● **TASK DETAILS**
Copy exactly the lines of the material below that run from the one containing "[Chia sẻ lên X] (38, 239)" through the one containing "[For AI] (82, 239)". Copy no other lines.

● **INPUT FOR THIS TASK**
= = = = = = =

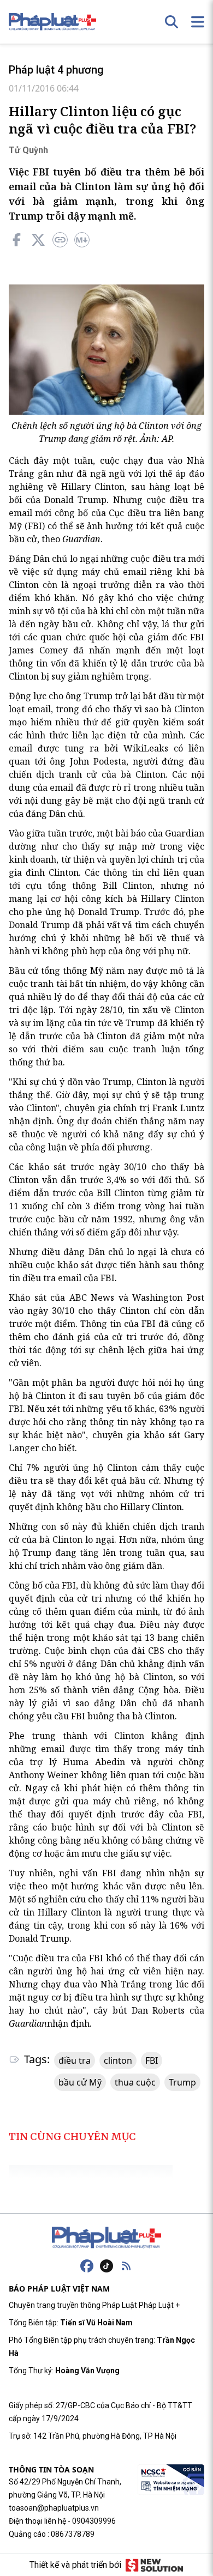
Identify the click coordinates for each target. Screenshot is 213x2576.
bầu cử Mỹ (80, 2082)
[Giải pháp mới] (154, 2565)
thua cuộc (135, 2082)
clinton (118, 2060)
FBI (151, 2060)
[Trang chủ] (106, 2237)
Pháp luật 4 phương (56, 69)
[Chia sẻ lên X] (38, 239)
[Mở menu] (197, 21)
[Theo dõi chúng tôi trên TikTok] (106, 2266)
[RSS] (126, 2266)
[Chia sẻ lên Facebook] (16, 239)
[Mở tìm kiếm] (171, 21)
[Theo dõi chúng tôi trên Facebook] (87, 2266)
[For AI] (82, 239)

= = = = = = =

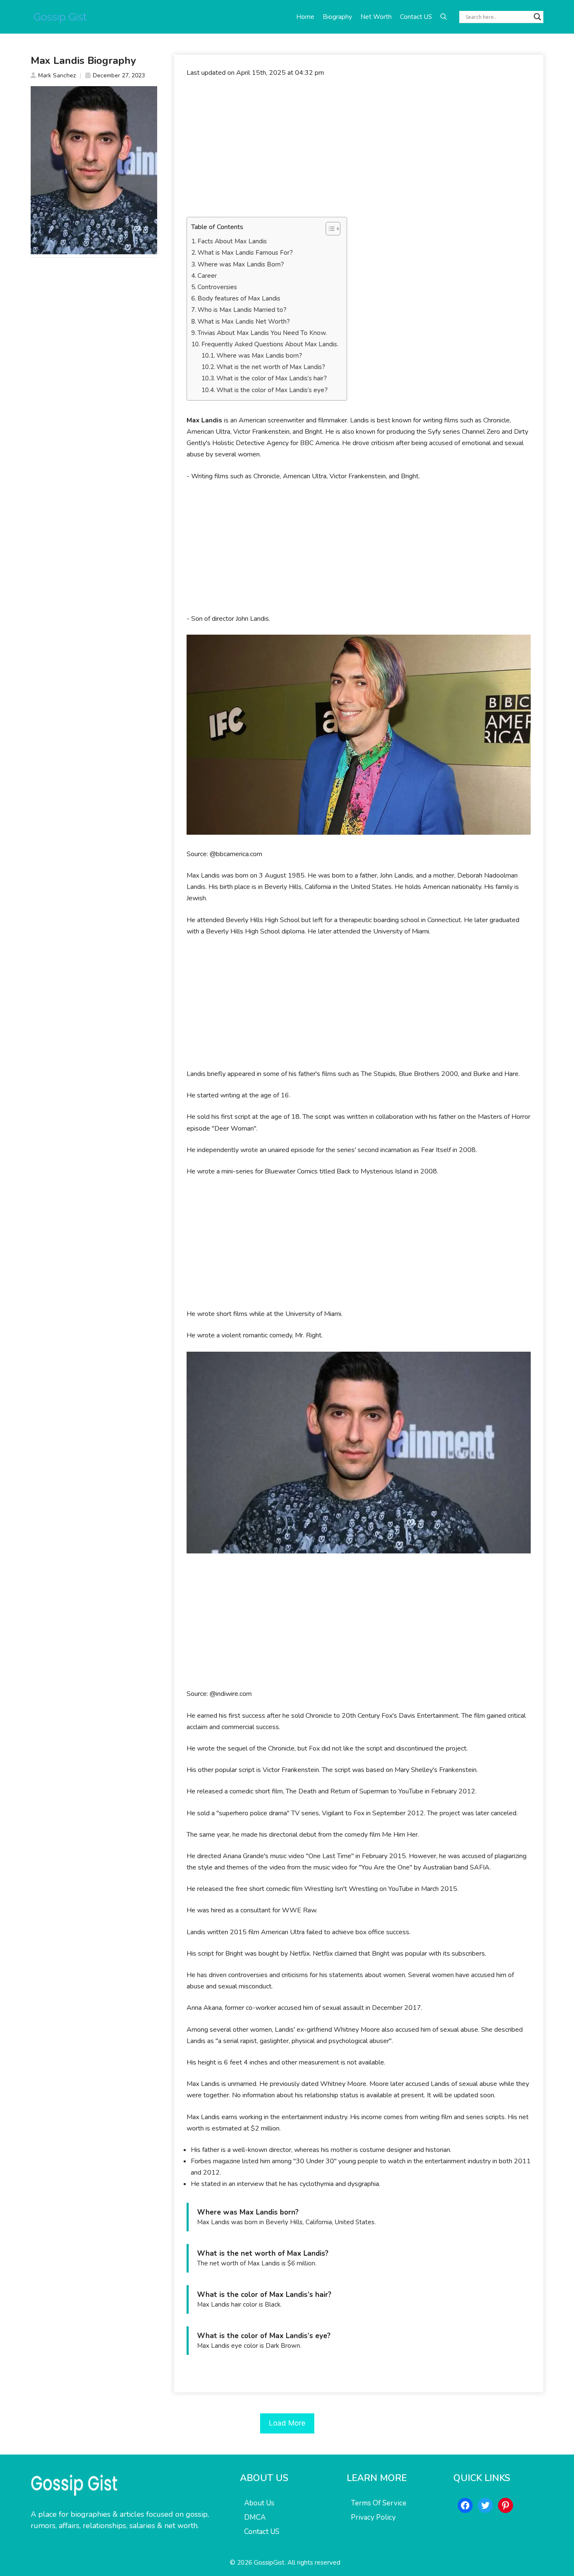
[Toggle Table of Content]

= = = = = = =

● **EXERCISE SOLUTION**
[Chia sẻ lên X] (38, 239)
[Mở menu] (197, 21)
[Theo dõi chúng tôi trên TikTok] (106, 2266)
[RSS] (126, 2266)
[Chia sẻ lên Facebook] (16, 239)
[Mở tìm kiếm] (171, 21)
[Theo dõi chúng tôi trên Facebook] (87, 2266)
[For AI] (82, 239)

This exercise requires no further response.